From the line containing "2560x1207 pixels." down to the last line of the material, output each line exactly as it appears, excluding pictures.

*** Block opens ***

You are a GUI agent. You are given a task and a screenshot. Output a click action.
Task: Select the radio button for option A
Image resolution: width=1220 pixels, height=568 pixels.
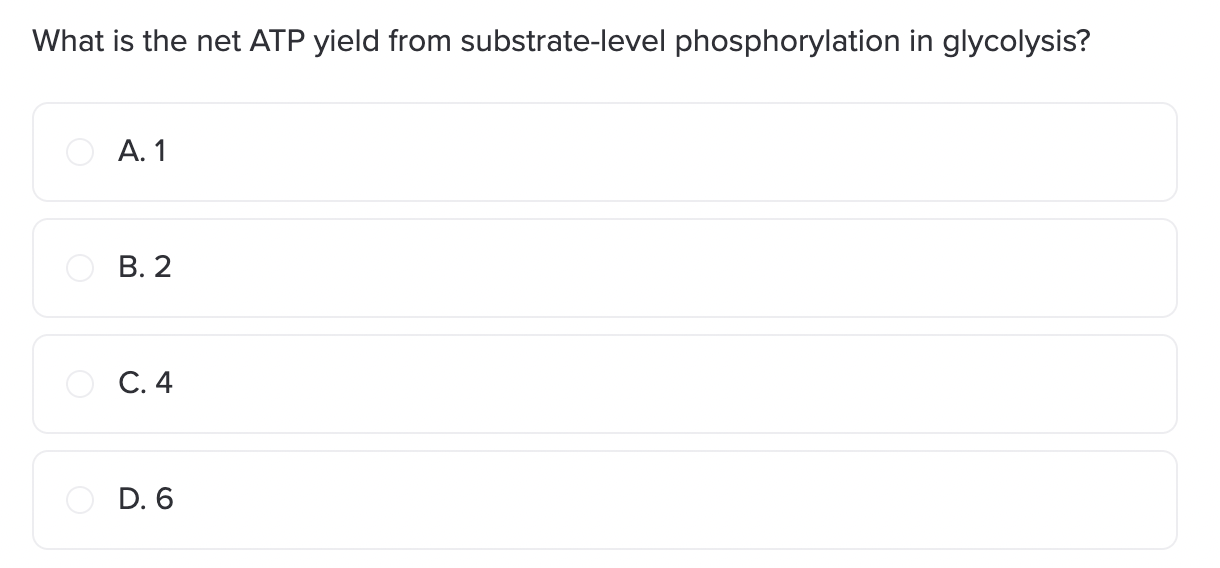point(79,152)
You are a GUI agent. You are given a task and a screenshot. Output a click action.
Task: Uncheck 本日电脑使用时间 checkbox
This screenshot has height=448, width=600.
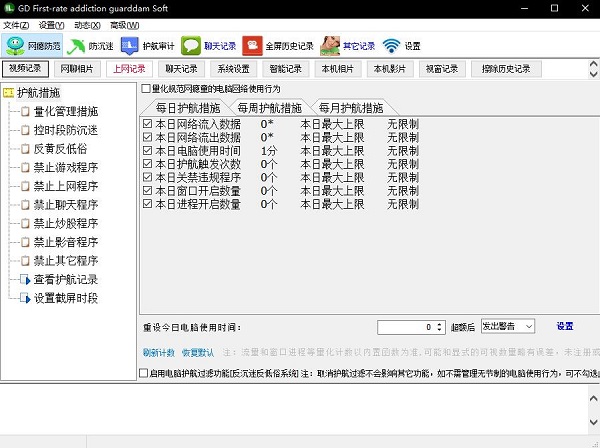click(x=147, y=150)
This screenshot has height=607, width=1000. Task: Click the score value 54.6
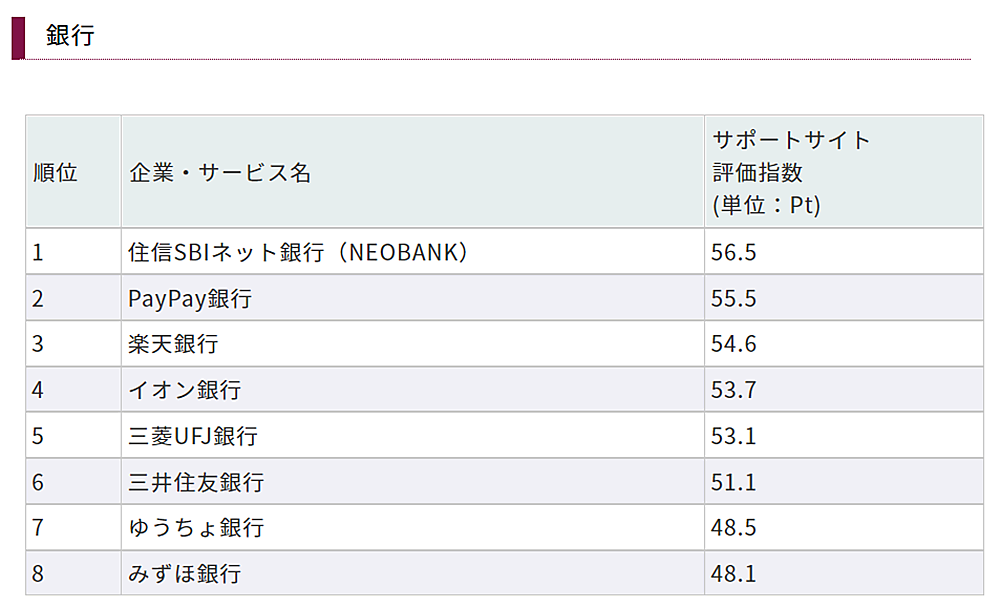(733, 344)
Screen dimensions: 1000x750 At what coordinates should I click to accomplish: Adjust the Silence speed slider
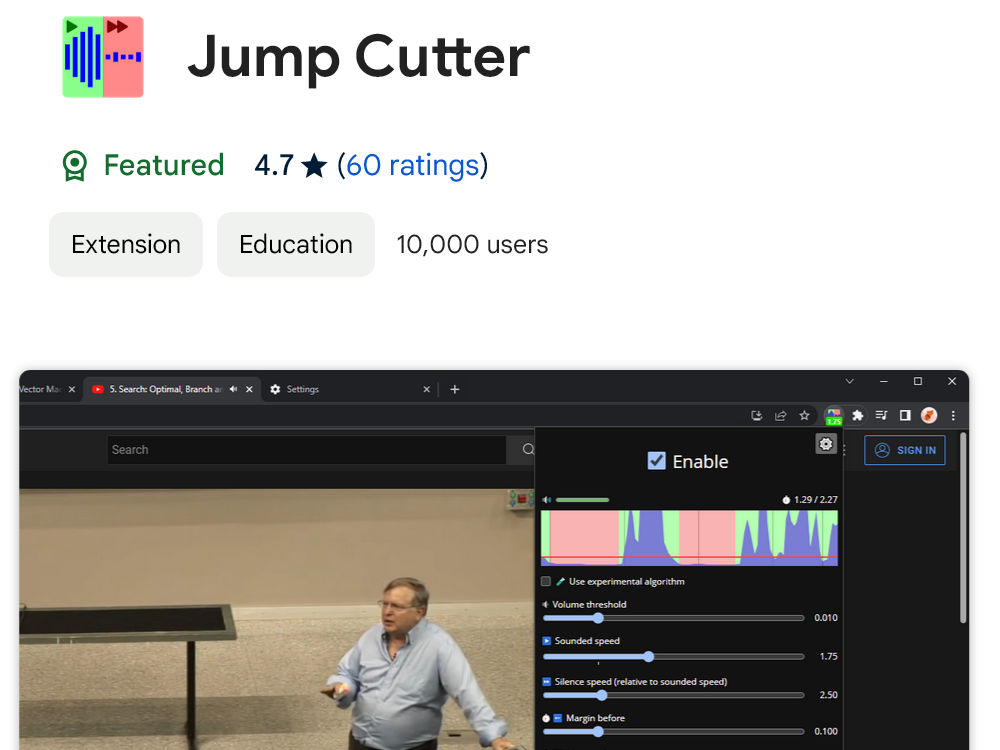pos(602,694)
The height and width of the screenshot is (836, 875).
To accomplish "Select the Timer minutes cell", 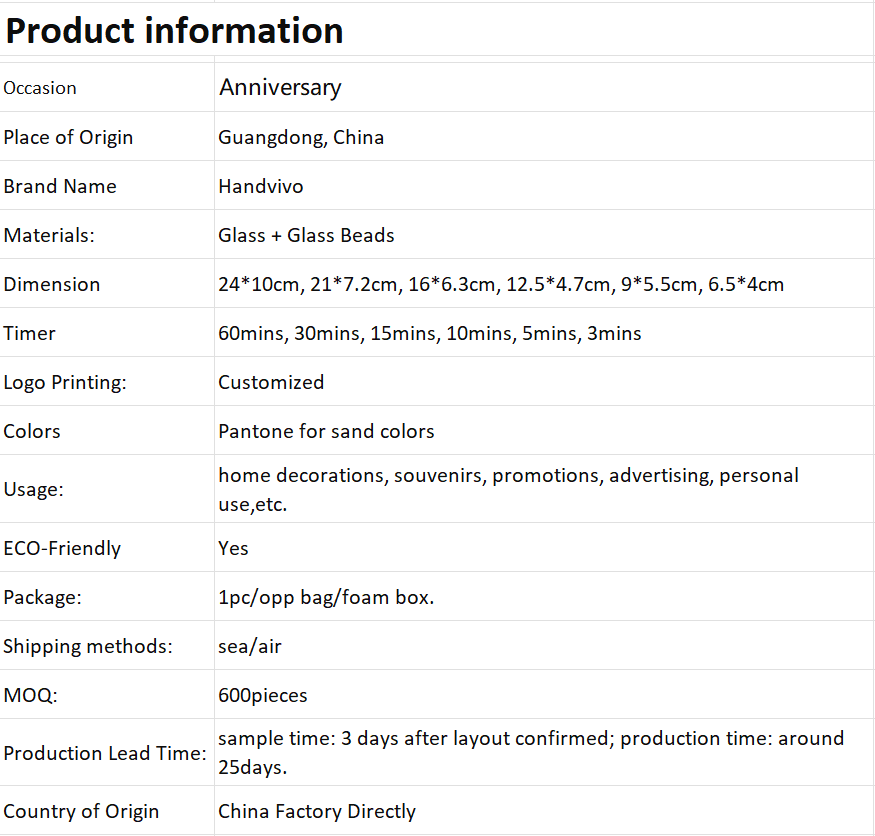I will pyautogui.click(x=544, y=333).
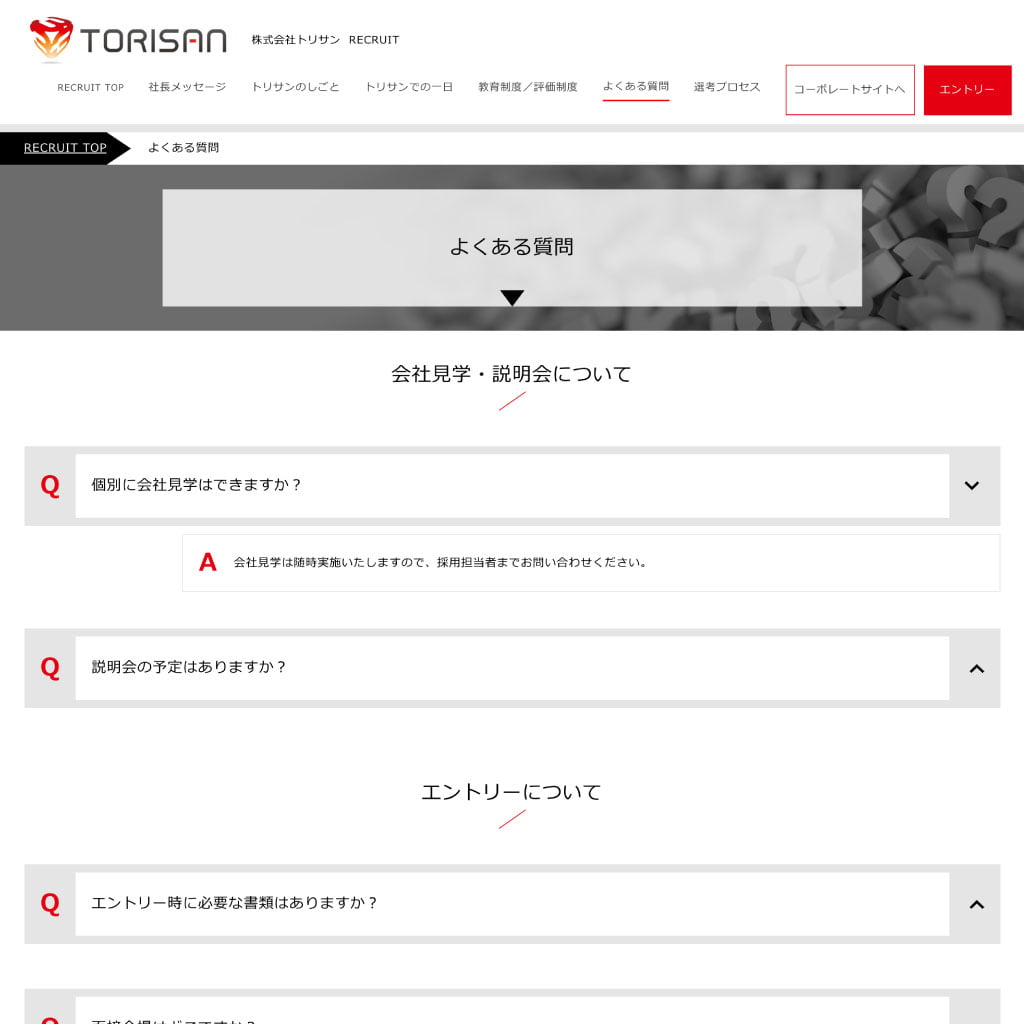Click the TORISAN logo
This screenshot has width=1024, height=1024.
(128, 39)
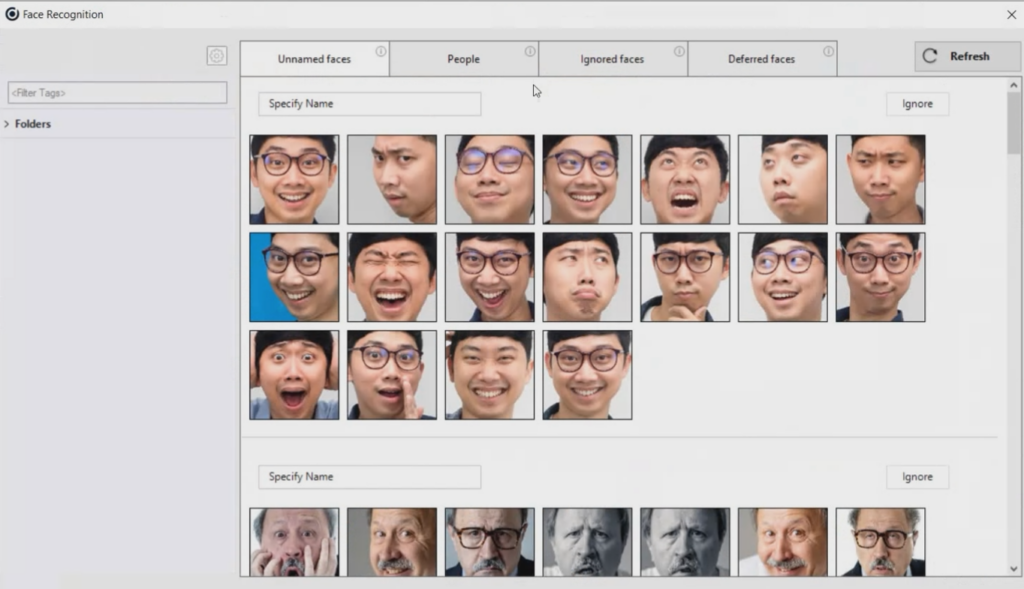Click info icon on People tab
This screenshot has width=1024, height=589.
pos(530,51)
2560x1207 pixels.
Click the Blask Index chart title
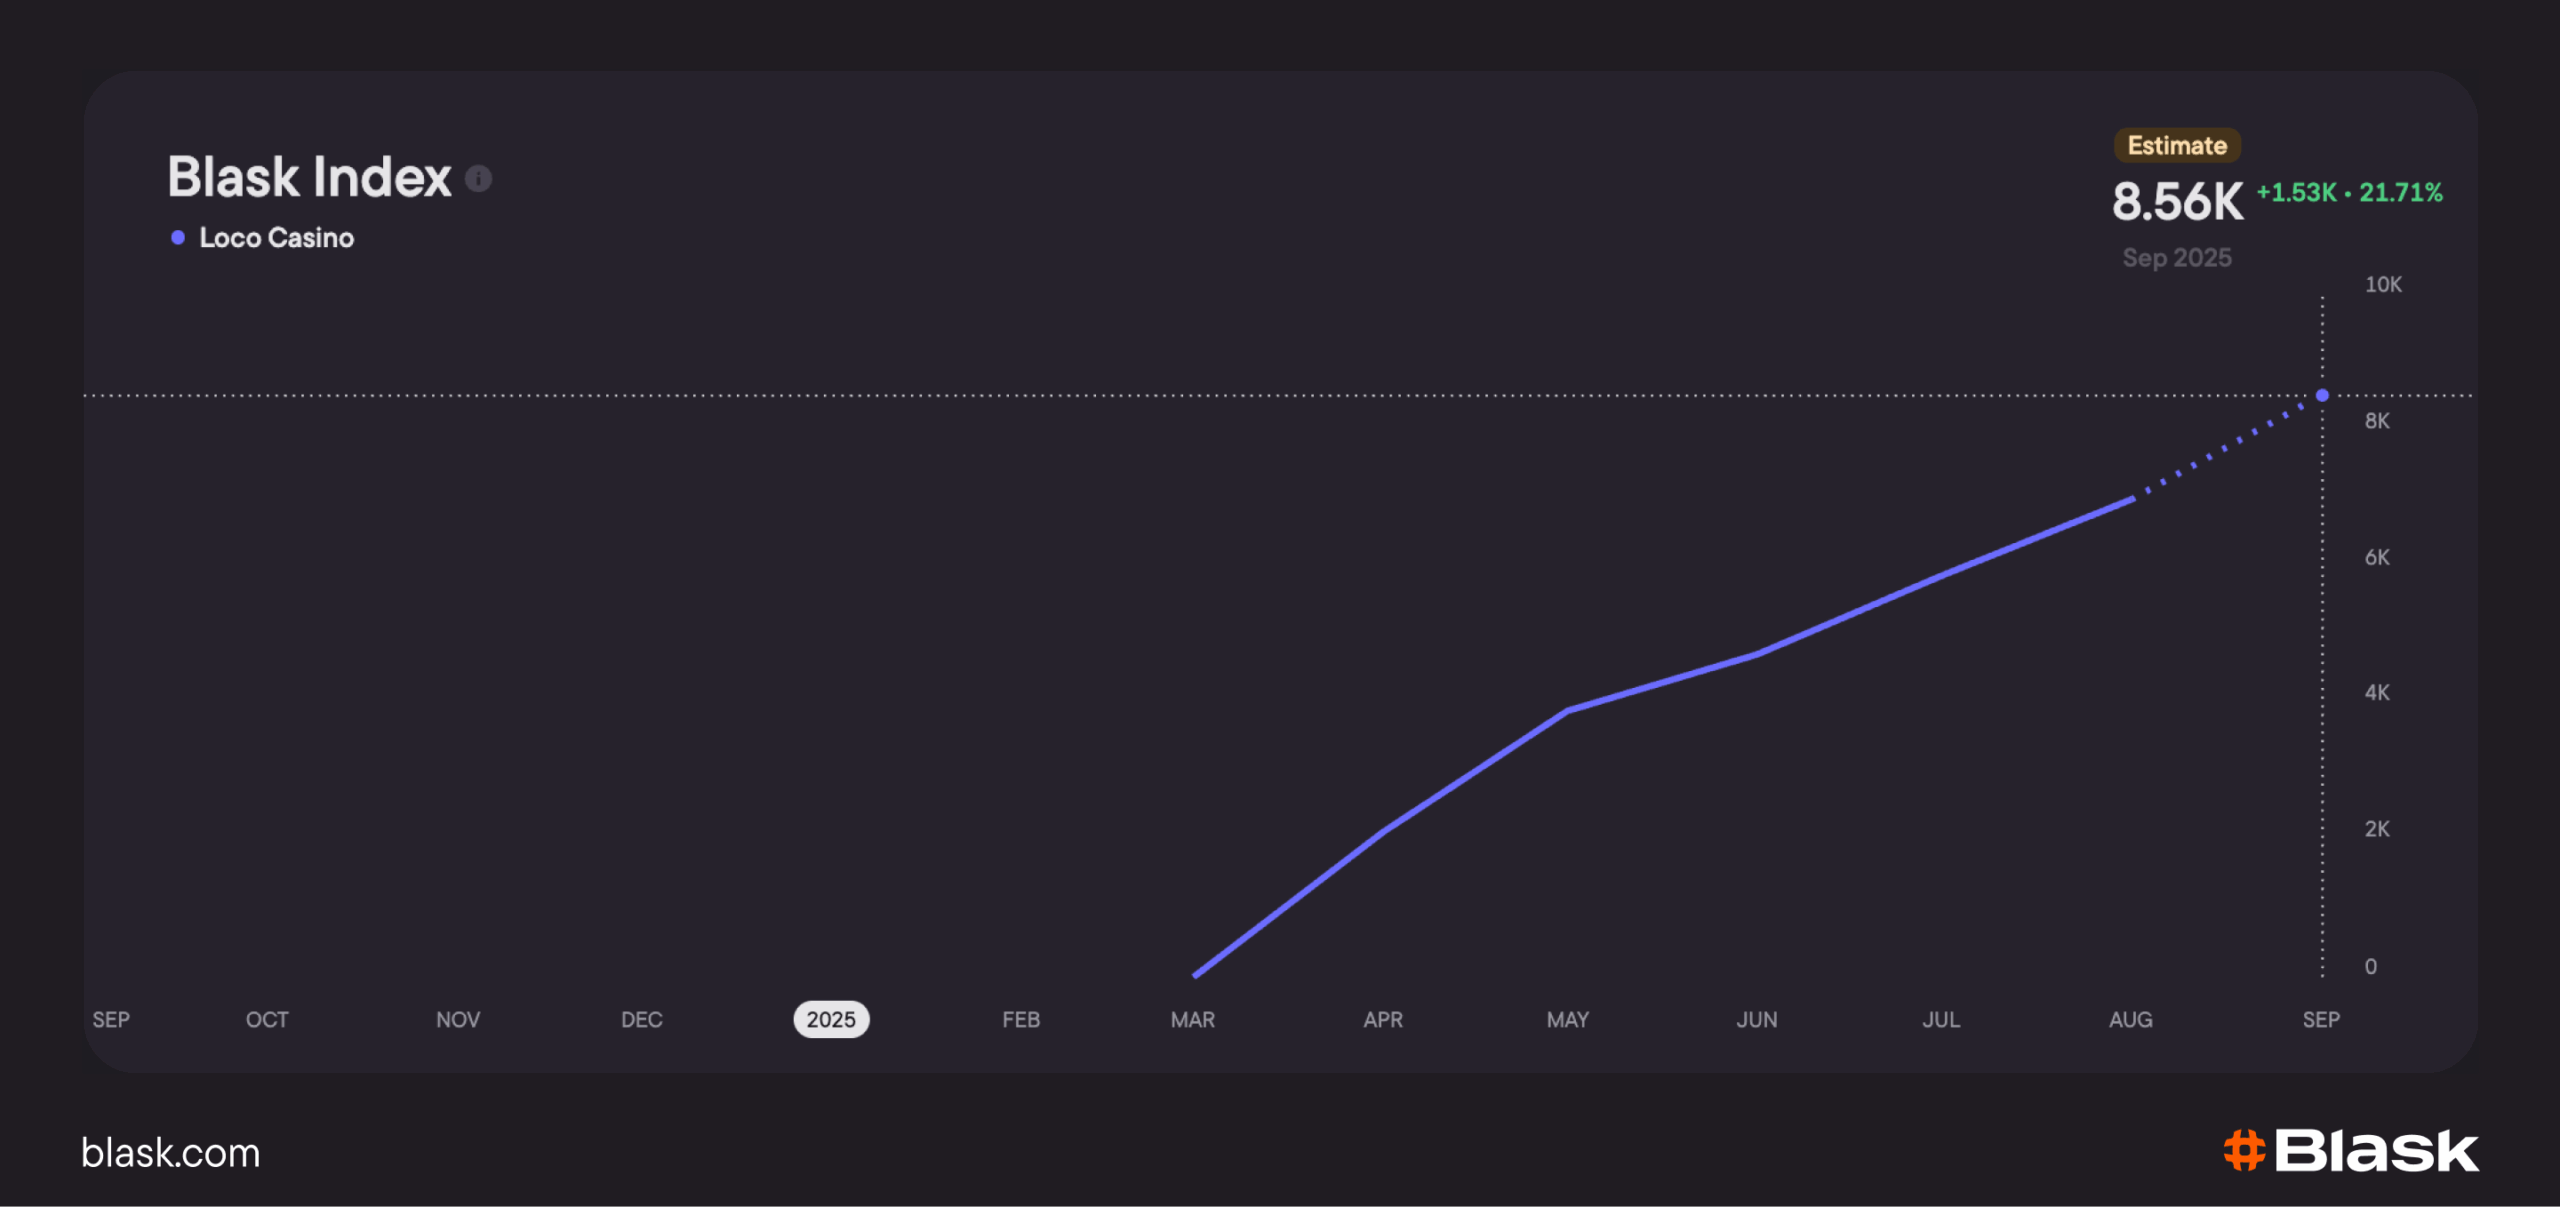click(309, 178)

*** Block closes ***

- **TASK SOLUTION**
2560x1207 pixels.
Click the Blask Index chart title
click(309, 178)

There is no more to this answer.